日本信号は、既存のICカードと同社の人体通信システムを連携し、ICカードをタッチする操作のハンズフリー化を実現した、人体通信システム「elefin(エレフィン)」=写真=を開発、評価セットとして販売を開始した。ICカードは、カードをかざす時に両手がふさがっていたり、手袋をはめていると不便な面がある。elefinは、人体と送受信機、周囲に存在する誘電体や導電体から形成される経路(電界)により通信を行う、人体通信技術を活用したシステム。

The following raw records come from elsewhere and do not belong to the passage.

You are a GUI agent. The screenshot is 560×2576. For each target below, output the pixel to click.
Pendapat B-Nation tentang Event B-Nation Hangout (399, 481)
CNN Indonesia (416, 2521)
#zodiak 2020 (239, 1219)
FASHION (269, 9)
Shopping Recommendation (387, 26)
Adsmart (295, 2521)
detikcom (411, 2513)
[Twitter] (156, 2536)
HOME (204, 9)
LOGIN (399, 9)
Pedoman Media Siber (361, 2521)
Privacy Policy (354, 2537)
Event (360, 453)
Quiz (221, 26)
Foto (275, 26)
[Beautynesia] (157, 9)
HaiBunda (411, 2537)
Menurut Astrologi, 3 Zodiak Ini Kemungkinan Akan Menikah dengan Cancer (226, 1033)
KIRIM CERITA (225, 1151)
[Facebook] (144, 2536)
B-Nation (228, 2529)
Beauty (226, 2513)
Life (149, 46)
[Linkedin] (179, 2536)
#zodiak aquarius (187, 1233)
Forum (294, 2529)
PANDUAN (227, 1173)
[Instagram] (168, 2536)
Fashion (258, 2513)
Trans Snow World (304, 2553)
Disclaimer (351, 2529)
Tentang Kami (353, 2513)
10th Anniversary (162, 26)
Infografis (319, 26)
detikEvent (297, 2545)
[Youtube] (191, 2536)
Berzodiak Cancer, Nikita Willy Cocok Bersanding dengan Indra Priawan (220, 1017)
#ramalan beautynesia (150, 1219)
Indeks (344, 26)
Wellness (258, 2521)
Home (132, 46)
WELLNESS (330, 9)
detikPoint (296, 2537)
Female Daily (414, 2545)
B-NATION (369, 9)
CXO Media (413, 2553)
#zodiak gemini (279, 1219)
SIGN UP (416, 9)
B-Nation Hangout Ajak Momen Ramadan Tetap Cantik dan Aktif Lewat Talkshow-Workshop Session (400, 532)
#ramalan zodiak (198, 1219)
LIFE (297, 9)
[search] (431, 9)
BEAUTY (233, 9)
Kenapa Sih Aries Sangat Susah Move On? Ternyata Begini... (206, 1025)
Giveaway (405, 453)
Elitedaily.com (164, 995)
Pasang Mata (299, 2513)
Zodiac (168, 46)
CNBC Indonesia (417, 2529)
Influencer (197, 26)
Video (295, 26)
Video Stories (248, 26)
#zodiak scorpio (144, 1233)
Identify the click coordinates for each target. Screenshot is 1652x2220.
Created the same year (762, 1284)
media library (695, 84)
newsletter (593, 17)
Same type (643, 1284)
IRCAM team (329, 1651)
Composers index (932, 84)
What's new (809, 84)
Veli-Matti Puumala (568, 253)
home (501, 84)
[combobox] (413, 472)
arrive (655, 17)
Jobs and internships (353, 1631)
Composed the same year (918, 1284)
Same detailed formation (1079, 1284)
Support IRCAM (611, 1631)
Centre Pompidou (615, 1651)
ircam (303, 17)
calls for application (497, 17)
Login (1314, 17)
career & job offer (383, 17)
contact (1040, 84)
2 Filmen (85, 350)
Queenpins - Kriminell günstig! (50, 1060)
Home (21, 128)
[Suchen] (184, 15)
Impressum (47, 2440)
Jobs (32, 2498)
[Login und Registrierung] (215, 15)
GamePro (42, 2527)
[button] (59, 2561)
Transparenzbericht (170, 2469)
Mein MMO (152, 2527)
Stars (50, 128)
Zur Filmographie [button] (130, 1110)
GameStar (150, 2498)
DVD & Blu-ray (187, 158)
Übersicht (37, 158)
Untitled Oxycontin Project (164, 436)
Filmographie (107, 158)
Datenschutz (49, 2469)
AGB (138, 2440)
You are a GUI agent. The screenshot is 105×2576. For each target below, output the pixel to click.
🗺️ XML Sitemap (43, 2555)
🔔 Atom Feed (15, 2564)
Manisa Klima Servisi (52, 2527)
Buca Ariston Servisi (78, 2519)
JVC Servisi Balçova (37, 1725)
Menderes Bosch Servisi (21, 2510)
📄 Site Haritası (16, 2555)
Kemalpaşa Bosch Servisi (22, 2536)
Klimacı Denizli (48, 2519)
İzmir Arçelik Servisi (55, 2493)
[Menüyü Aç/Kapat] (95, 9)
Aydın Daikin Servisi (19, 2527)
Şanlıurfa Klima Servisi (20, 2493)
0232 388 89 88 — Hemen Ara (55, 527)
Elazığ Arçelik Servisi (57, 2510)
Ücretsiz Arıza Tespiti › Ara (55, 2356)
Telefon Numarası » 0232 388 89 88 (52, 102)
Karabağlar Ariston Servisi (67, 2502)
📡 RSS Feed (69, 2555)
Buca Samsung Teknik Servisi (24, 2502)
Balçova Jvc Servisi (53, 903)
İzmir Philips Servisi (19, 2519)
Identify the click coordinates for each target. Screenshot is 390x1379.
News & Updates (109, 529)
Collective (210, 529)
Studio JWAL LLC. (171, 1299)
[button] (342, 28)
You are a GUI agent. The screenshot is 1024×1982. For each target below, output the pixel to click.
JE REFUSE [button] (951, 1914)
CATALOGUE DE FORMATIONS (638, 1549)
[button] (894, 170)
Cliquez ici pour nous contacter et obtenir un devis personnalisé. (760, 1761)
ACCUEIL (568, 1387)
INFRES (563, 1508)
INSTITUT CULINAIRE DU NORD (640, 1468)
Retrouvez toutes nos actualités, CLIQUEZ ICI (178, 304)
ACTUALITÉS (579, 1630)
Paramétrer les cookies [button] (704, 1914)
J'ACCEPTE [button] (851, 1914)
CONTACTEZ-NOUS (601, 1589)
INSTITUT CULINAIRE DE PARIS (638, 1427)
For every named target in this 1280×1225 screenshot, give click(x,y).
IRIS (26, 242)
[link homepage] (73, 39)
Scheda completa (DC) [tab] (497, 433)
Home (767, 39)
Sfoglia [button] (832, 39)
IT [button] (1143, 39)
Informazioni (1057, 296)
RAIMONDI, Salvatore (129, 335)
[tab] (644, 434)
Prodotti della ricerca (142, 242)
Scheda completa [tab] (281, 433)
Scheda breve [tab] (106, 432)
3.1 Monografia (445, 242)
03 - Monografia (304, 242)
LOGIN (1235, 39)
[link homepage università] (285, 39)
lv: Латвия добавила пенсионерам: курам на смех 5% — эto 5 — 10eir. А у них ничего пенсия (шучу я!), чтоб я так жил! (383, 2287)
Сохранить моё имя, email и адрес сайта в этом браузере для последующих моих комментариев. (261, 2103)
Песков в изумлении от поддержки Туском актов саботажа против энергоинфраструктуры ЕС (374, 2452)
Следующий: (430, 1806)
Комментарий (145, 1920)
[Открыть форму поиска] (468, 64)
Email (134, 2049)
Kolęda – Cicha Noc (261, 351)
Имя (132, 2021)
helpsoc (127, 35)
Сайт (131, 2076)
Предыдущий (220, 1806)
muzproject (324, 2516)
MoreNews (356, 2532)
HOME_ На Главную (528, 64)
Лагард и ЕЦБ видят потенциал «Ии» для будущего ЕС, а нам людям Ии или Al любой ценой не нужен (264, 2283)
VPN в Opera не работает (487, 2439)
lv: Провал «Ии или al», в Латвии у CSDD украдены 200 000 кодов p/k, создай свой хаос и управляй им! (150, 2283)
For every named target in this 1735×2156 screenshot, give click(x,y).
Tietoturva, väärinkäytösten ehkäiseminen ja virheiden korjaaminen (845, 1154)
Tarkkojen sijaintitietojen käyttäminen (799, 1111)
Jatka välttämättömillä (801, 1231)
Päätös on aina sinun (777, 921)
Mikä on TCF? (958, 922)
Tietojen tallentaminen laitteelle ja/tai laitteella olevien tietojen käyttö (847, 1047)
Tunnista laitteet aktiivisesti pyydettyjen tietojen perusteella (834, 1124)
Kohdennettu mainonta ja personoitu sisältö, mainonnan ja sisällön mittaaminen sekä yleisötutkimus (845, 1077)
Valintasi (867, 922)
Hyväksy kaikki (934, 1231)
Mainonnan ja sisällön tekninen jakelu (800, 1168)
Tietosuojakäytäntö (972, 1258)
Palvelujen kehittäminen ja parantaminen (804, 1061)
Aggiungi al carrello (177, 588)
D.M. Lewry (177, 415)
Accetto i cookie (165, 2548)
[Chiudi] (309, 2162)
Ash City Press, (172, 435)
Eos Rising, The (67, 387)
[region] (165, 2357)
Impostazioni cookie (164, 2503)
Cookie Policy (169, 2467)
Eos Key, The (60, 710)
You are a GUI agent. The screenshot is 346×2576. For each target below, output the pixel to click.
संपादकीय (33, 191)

人体通信の原理は、送信機側の発振により人体に電界を生じさせ、この電界の変化を受信機で検知する。送受信機の電極と人体が直接触れていなくても通信でき、ハンズフリーでICカード認証が可能である。
例えば、入退管理装置に応用した場合、ICカードを入れた専用のカードホルダを携帯し、フロアアンテナを設置した床に乗ると、身体の電界通信でIDを伝播、それを認証し電気錠が開錠する。無線通信タグと違い、近傍のICタグを間違って認識する心配がない。
応用例として、工場では生産効率向上のため認証操作のハンズフリー化や、セキュリティ区画の無駄の排除など。病院の手術室や食品工場では、タッチレスにより無菌状態維持などの厳重な衛生管理と入室制限が可能。
評価セットの内容は、コントローラ1台、フロアアンテナ1枚、カードホルダ4個がセットで、サンプルアプリケーションと各種ドキュメントが付いている。